Die Geschichte der Vereinigten Staaten ist ein ständiger Kampf zwischen diesen beiden Tendenzen: ein demokratischer, vor allem von der Bevölkerung ausgehender Druck von unten, erwies sich dabei oft als erfolgreich. So erhielten beispielsweise Frauen – die Hälfte der Bevölkerung – in den 1920er-Jahren das Wahlrecht. Ehe wir uns allzu viel darauf einbilden: Etwa zur selben Zeit wurden in Afghanistan die Frauenrechte erheblich ausgeweitet.

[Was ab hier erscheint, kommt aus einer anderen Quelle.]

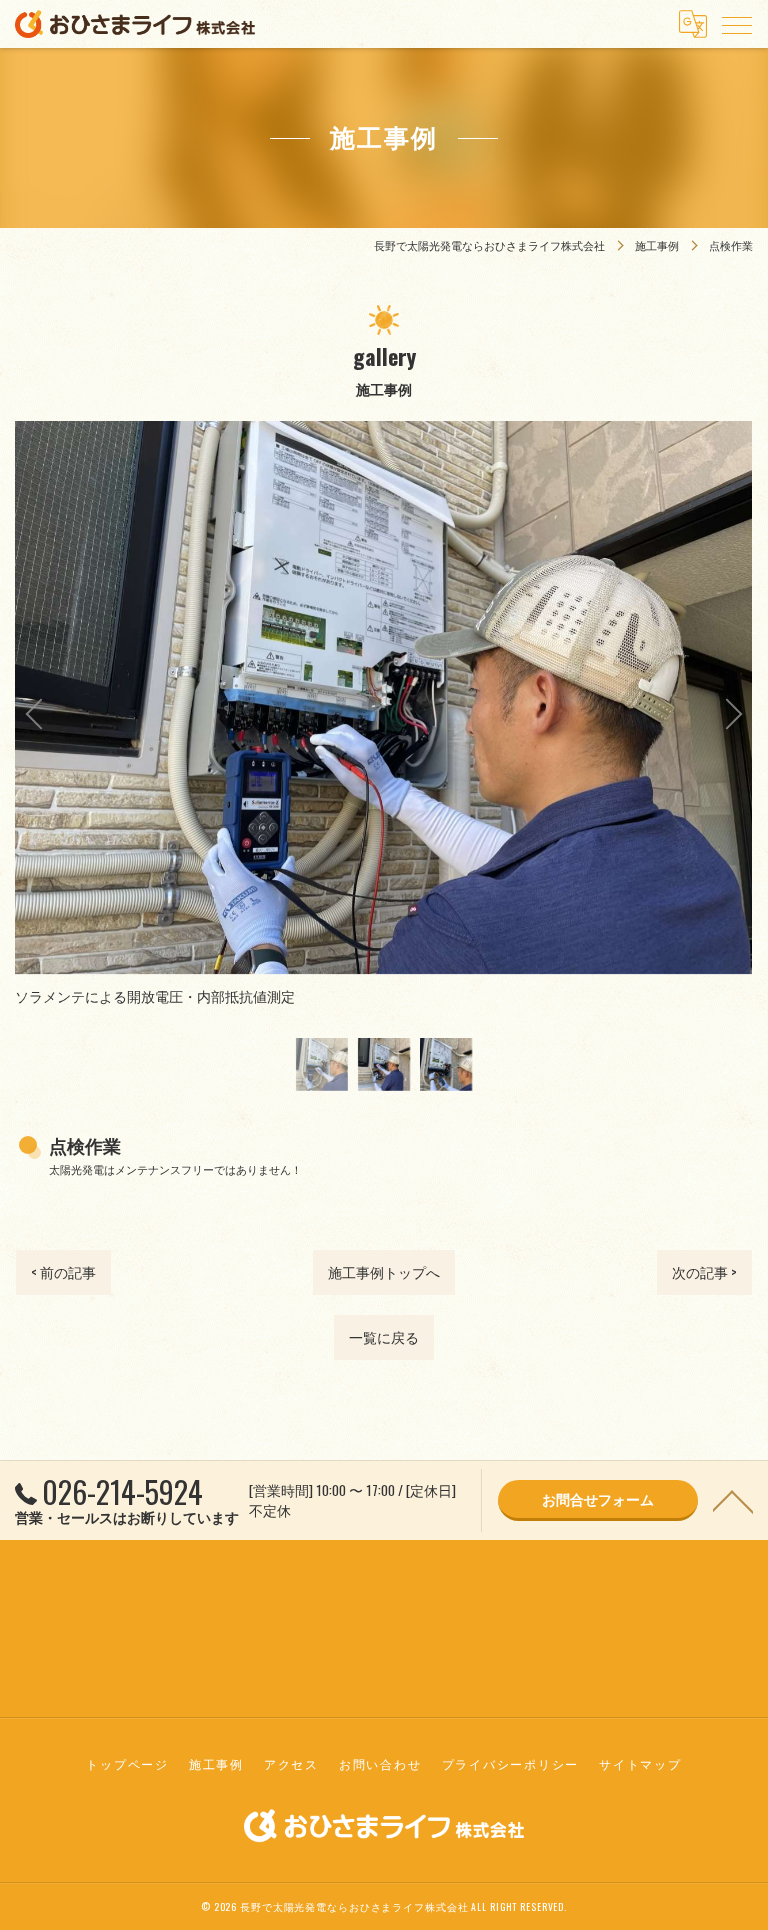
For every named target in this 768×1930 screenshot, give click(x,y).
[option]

Die Sklaven wurden zwar nach dem amerikanischen Bürgerkrieg formell befreit, nicht jedoch wirklich. In der Praxis erkämpfte erst die Bürgerrechtsbewegung in den 1960er-Jahren alle formalen Rechte und Freiheiten, und auch dann noch mit erheblichen Einschränkungen. In unserem gegenwärtigen politischen System gibt es immer noch zahlreiche Relikte der Sklaverei, aber die Koppelung des Wahlrechts und der Mitbestimmung an Grundbesitz wurde im 19. Jahrhundert immerhin gelockert. Damals bildeten sich auch die ersten ernst zu nehmenden Arbeiterorganisationen, die viele Siege errangen.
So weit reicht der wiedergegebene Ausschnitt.